- TEXT SECTION:
________________

The brief
We were commissioned to re-design an existing site for Channel 4 which was made entirely in Flash. Part of the brief was also to look at the overall architecture of the site: make it easier to find things; group the content so it was in a more logical order and create clear user-journeys across pages.
The existing website was produced completely in Flash and so was not search engine friendly. A lot had changed at the channel (E4, More 4 and 4OD had come online) since the website was released, so Channel 4 commissioned some new content from Available light to bring the story up to date. Stylistically, it was all looking a little tired too.
We were also asked to port the new site into Channel 4’s content management system so it could be updated easily.
What 72 dots were among the first to notice is that great design is not a decorative add-on but essential to your content. They do the simple stuff brilliantly, and the brilliant stuff simply. Can’t recommend them highly enough.
Darren Pangbourne, Editor, New Media Factual (History), Channel 4
Design challenges
The brief specified that we had to re-use the existing flash games which had been extracted from the original site. This posed the crucial design challenge – how to marry the new site design (modern, reflecting current branding guidelines and ‘on-message’) with legacy content executed in a completely different style?
An aspect of having to use the channel’s CMS was that the templates come with a fixed-with vertical navigation area down the left-hand side. Many of the legacy flash games utilised the full width of the screen so we had to design the new site with this very much in mind. The answer to this question was to scale the flash movies down in the HTML rather than re-engineer them so that the navigation could fit too. A simple answer, but it resolved the issue. We also set the background colours of the flash games to be transparent so they would merge more sympathetically with the new design.

________________

- WHAT THE EXERCISE ASKS: Translate this sentence from the Channel 4 redesign text into Spanish: "We were also asked to port the new site into Channel 4’s content management system so it could be updated easily."

- SOURCE MATERIAL:
________________

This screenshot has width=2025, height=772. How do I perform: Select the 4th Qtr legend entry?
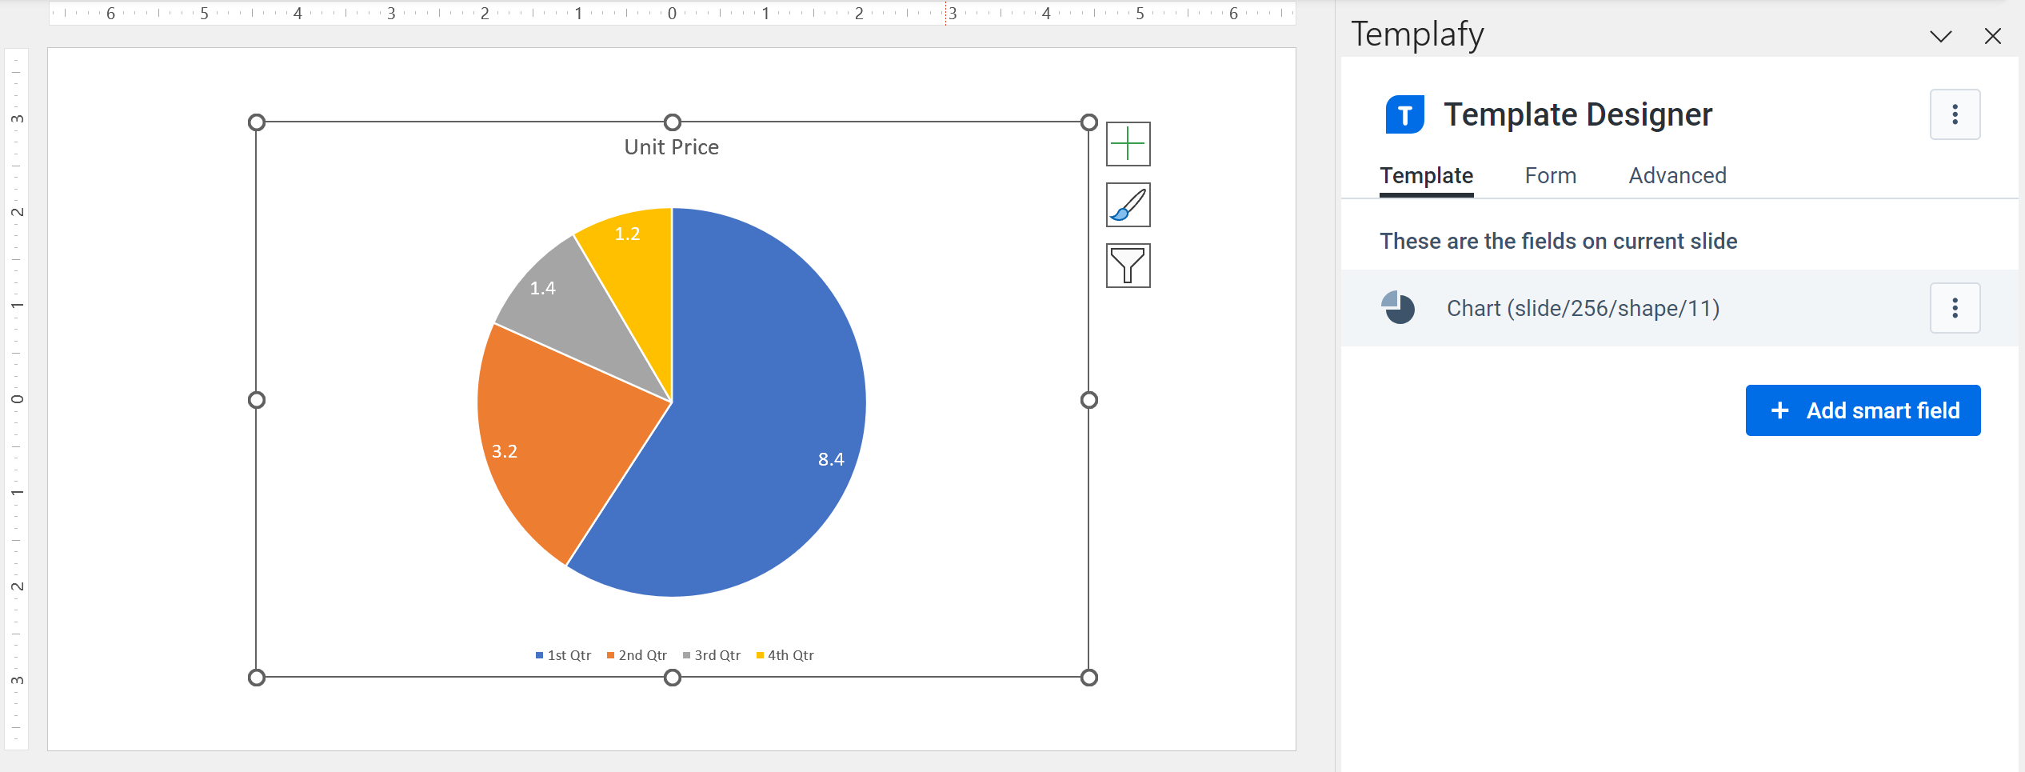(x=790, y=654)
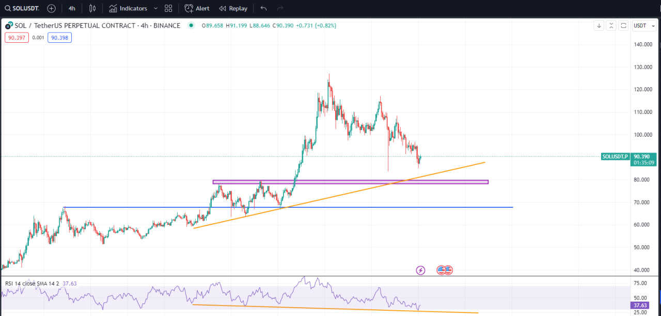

________________

- TASK OUTPUT: También se nos pidió trasladar el nuevo sitio al sistema de gestión de contenidos de Channel 4 para que pudiera actualizarse fácilmente.